PROVIDED INFORMATION.

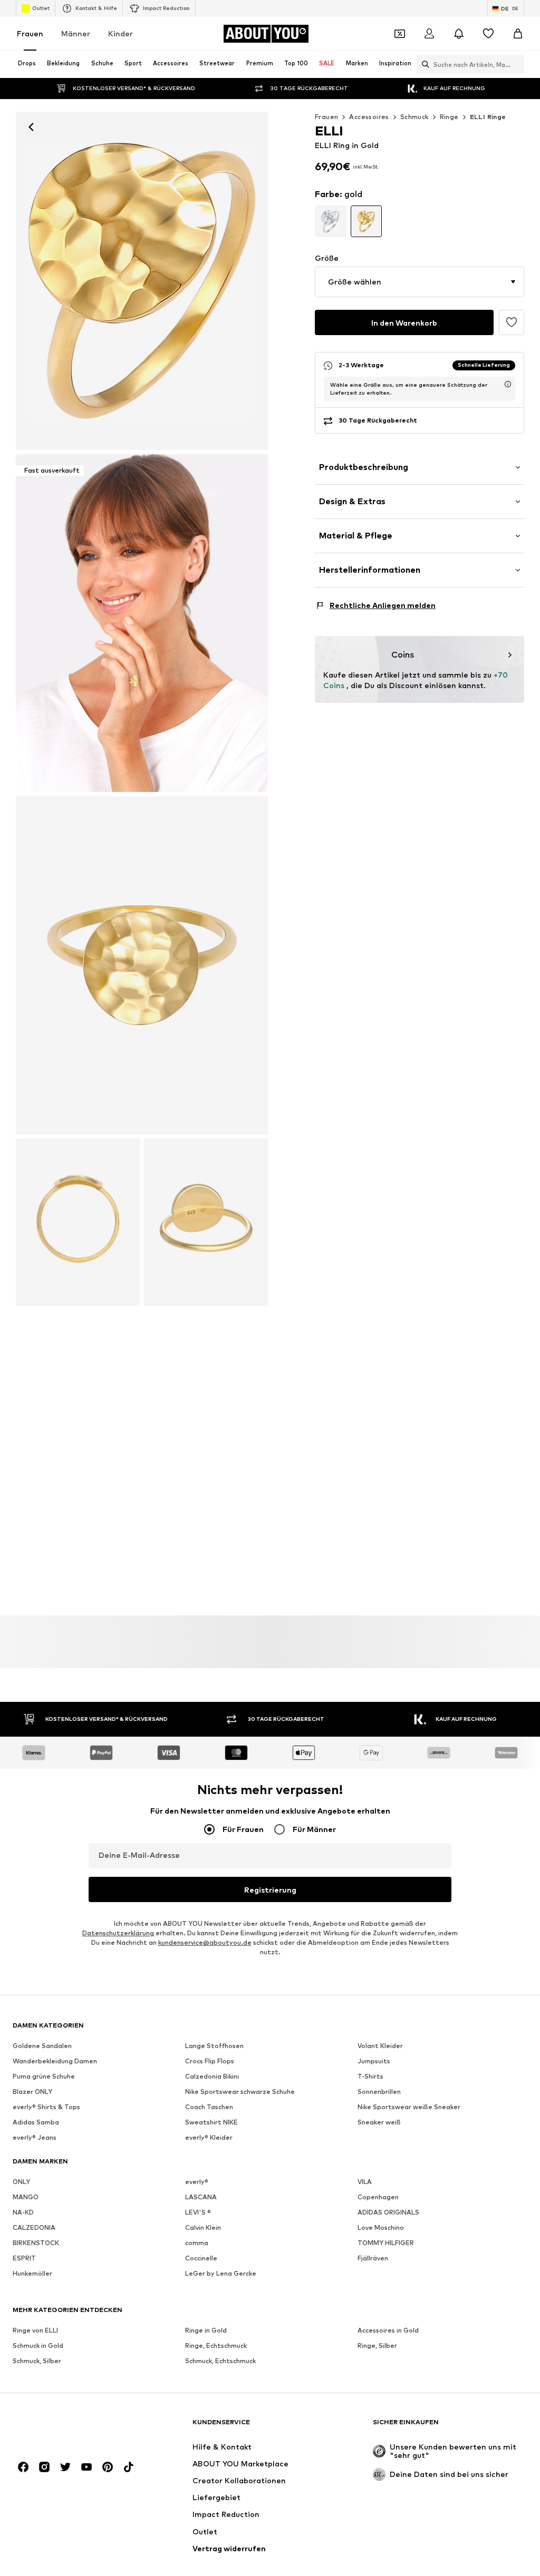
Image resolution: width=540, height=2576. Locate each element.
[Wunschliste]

...

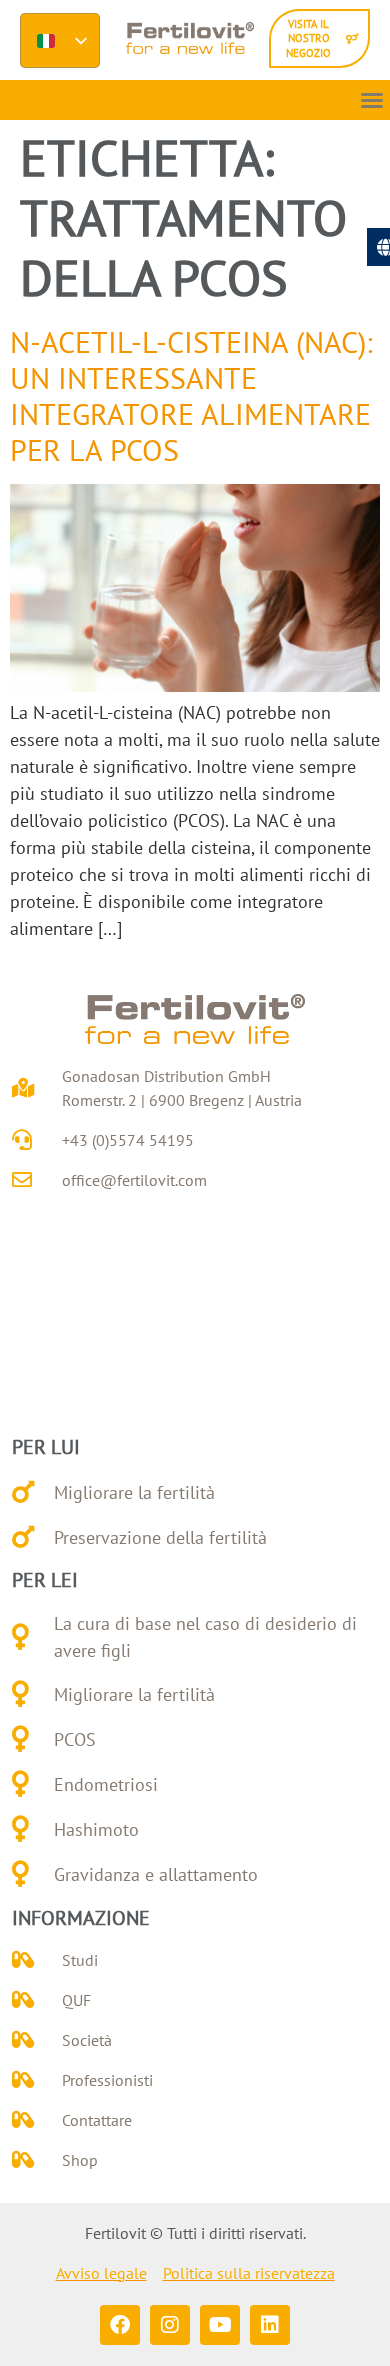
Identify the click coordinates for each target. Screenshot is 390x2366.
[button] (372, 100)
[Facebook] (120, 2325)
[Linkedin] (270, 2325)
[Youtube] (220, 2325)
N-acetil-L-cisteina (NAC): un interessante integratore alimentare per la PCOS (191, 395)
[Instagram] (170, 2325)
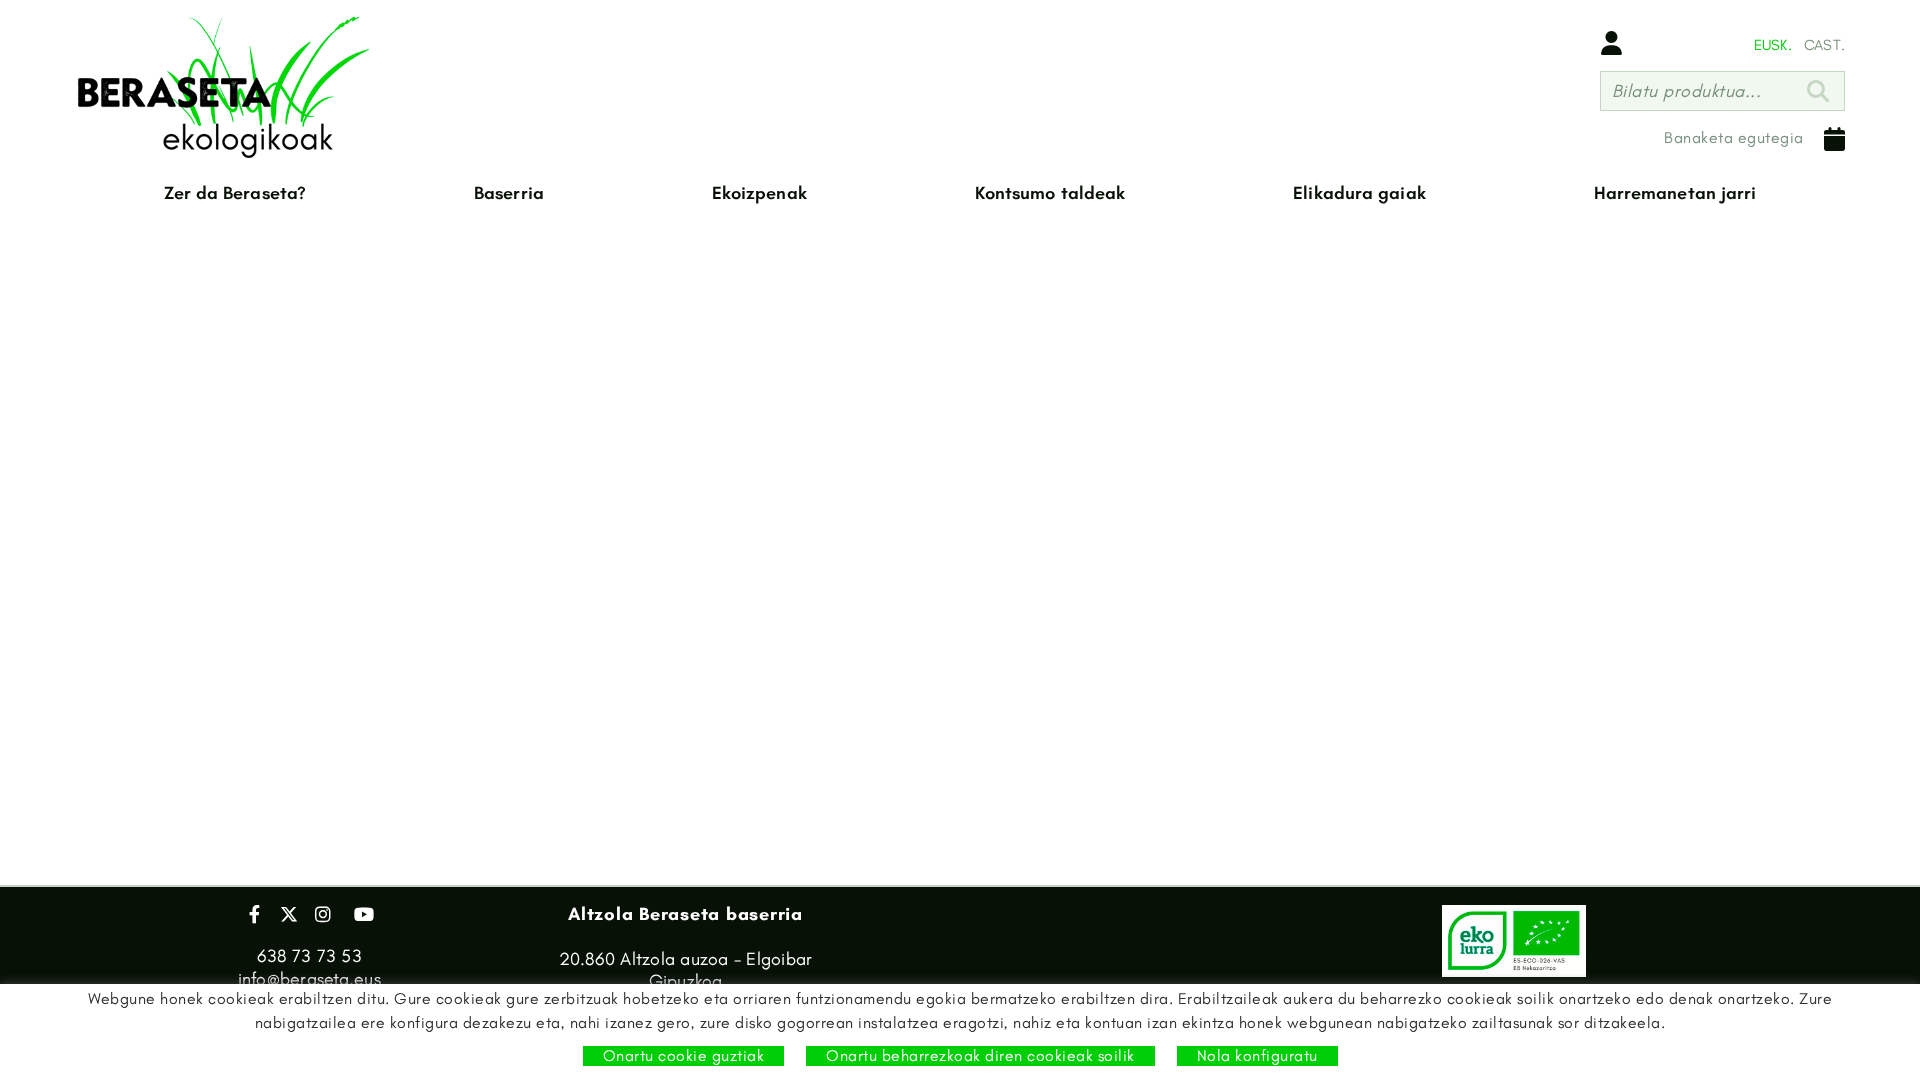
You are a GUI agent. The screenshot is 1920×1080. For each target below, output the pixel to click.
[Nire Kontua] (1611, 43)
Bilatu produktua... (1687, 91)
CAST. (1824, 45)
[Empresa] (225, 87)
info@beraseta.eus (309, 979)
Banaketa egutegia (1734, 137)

WHAT YOU SHOULD DO.
Only the lines above starting with the line with "[Instagram] (170, 2325)" and going on through the line with "Banaketa egutegia (1734, 137)" belong in the answer; repeat them exactly, minus any picture.

RESPONSE BELOW.
[Instagram] (170, 2325)
You are a GUI agent. The screenshot is 1920×1080. For each target below, output the pixel to click.
[Nire Kontua] (1611, 43)
Bilatu produktua... (1687, 91)
CAST. (1824, 45)
[Empresa] (225, 87)
info@beraseta.eus (309, 979)
Banaketa egutegia (1734, 137)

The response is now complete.